В отличие от зевавшей Ани, Каэль за ужином не думал о сне. Ему не хотелось оставлять ее беззащитной, поэтому он поднялся в соседний номер, откуда в случае необходимости мог быстро до нее добраться.
В таверне было много народу, но сейчас, как и во время ужина, царила тишина. Снизу что-то прогрохотало, и сразу же раздался окрик.
— Тихо! Король спит!
Но король не спал. Король гладил член, вспоминая стальную хватку Ани на рукояти меча и то, как длинная ночная сорочка показывала проблеск соблазнительной фигуры. Двигая рукой, он представлял, как сорвал бы с Ани шелка и обнажил ее для своего любования. Король застонал и погладил себя жестче, слушая тихий плеск. Она купалась. Сейчас ее плоть была чистой, влажной и такой спелой, что хотелось съесть. Если бы эта влага была для него, он бы раздвинул Анины бедра и пировал на ней до конца жизни.
Король вообразил, как запустил бы пальцы в седые волосы и погрузился глубоко в горячее лоно, овладевая им. Вообразил, как она с тихими вскриками извивалась бы под ним во власти наслаждения.
Вскоре семя хлынуло в ладонь. Украдкой омыв руку, Каэль обратился в слух, ожидая скрипа кровати за стеной. И он дождался. Значит, Аня приготовилась ко сну.
Теперь, удовлетворив нужды тела, Каэль тоже был готов лечь. Одетый в бриджи и расшнурованную тунику, он взял меч и остановился перед соседней дверью.
— Принцесса, я захожу.
Послышался шелест ткани и шлепанье босых ног. Щелчок замка.
В спальне горела единственная лампада, излучавшая достаточно света, чтобы оставить оранжевые отблески на седых волосах, заплетенных в переброшенную через плечо косу. Аня набросила накидку поверх тяжелой зимней туники, в которой, похоже, собиралась спать. Возле кровати стоял ее меч — в пределах досягаемости. На спинке стула висели чулки.

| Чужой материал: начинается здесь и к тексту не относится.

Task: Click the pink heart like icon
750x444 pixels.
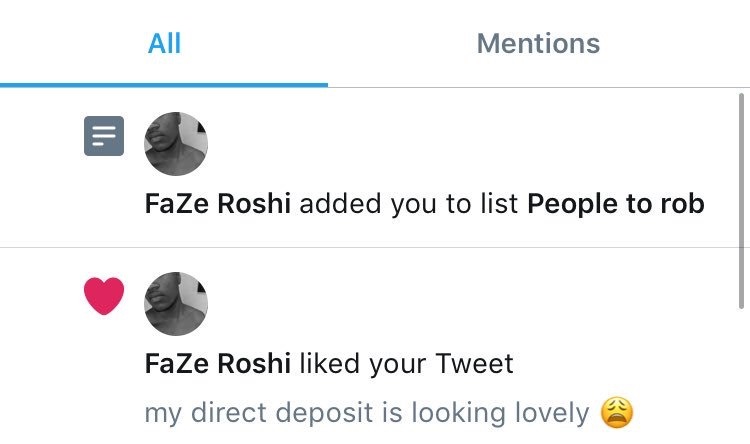Action: [103, 296]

Каэль и не знал, что вместо подвязанных на талии бриджей Аня носила кожаные чулки, крепившиеся ремешками к бедрам.
Пресытившийся член снова дрогнул. Но как бы Каэль ни искал выходы из ситуации, видел только один.
— Мы будем спать в одной комнате, — он шагнул в спальню.
— Думаешь, на тебя нападут? — Аня посмотрела ему в лицо.
— Ты или мои люди? Я не боюсь твоего волшебства, даже когда сплю, — пояснил Каэль, и она покраснела. — А вот твой меч — другое дело.
— Ты можешь запереть дверь…
— Замки в таверне легко взломает ребенок, не говоря уже о волшебнице, — переложив ее меч к камину, он взял два кожаных ремешка, которыми Аня подвязывала чулки, и протянул ей один из них. — Ляг в постель и свяжи свои лодыжки.
Разомкнув губы, она в неверии уставилась на него.
— Ты не шутишь, — быстро оправилась Аня.
— Не шучу. Накануне ты заявила о намерении меня убить. Я был бы глупцом, если бы лег спать, не связав тебя.